Life Begins again after a Volcanic Eruption
With a trace of windblown soil and a few nutrients added by microscopic organisms, plants begin their life. They start growing in the lava's nooks and crannies where living things compete for scarce resources such as water.  This life begins usually just a few inches away from the deadly winds and searing heat of the recently reshaped surface.   Life hangs on at Craters, with over 300 species of plants, each uniquely adapted to life in a place that, at first glance, appears lifeless.  It is truely amazing that such a diversity of life has emerged from a landscape so harsh to life.

*Given records*:
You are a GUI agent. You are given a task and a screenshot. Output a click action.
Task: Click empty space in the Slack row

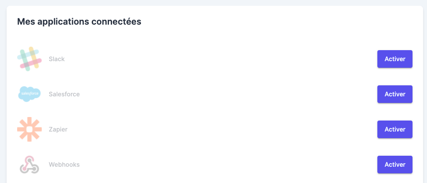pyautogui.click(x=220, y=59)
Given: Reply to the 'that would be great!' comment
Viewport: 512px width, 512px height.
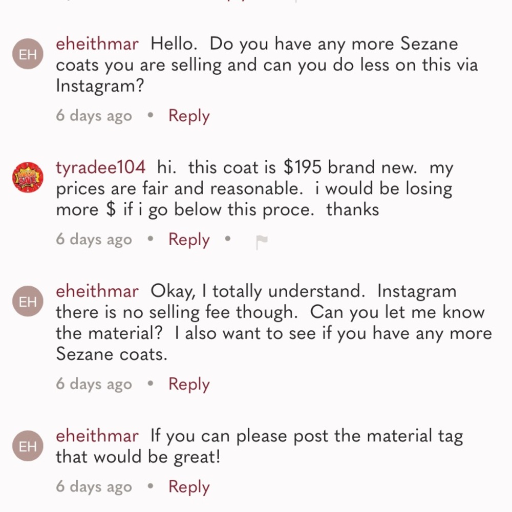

---

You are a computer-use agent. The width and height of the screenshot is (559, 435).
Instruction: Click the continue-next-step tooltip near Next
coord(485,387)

*Request 1*: Could you print the passage on plant life after a volcanic eruption word for word, starting at "Life Begins again" and ending at "harsh to life."?
*Request 2*: What comes next in the passage on plant life after a volcanic eruption? Write a continuation that picks up after its last sentence.
Nothing in the records is needed here.

*Final result 1*:
Life Begins again after a Volcanic Eruption
With a trace of windblown soil and a few nutrients added by microscopic organisms, plants begin their life. They start growing in the lava's nooks and crannies where living things compete for scarce resources such as water.  This life begins usually just a few inches away from the deadly winds and searing heat of the recently reshaped surface.   Life hangs on at Craters, with over 300 species of plants, each uniquely adapted to life in a place that, at first glance, appears lifeless.  It is truely amazing that such a diversity of life has emerged from a landscape so harsh to life.

*Final result 2*:
Diversity Increases
With a food source of plants, more than 175 species of vertebrates live at Craters of the Moon. Woven into this living fabric are thousands of species of invertebrates and microscopic organisms, each occupying niches only they can fill. With time comes the accumulation of soil in Craters' crevices and an increasing diversity of life.   Biomass, or the total weight of all the living things in an area, also increases as a flow ages. Over eons the land loses its volcanic identity to the ever more complex array of plants and animals that colonize the surface. At most of Craters, however, life is fresh and new; a mere 2,000 to 15,000 years have passed since an eruption cremated what lived before.

Life at Craters proceeds along a path defined by extreme heat and cold, a lack of water and soil, and competition between living things for limited resources. Every few thousand years the path abruptly ends beneath a wall of lava and all life at Craters of the Moon must begin again.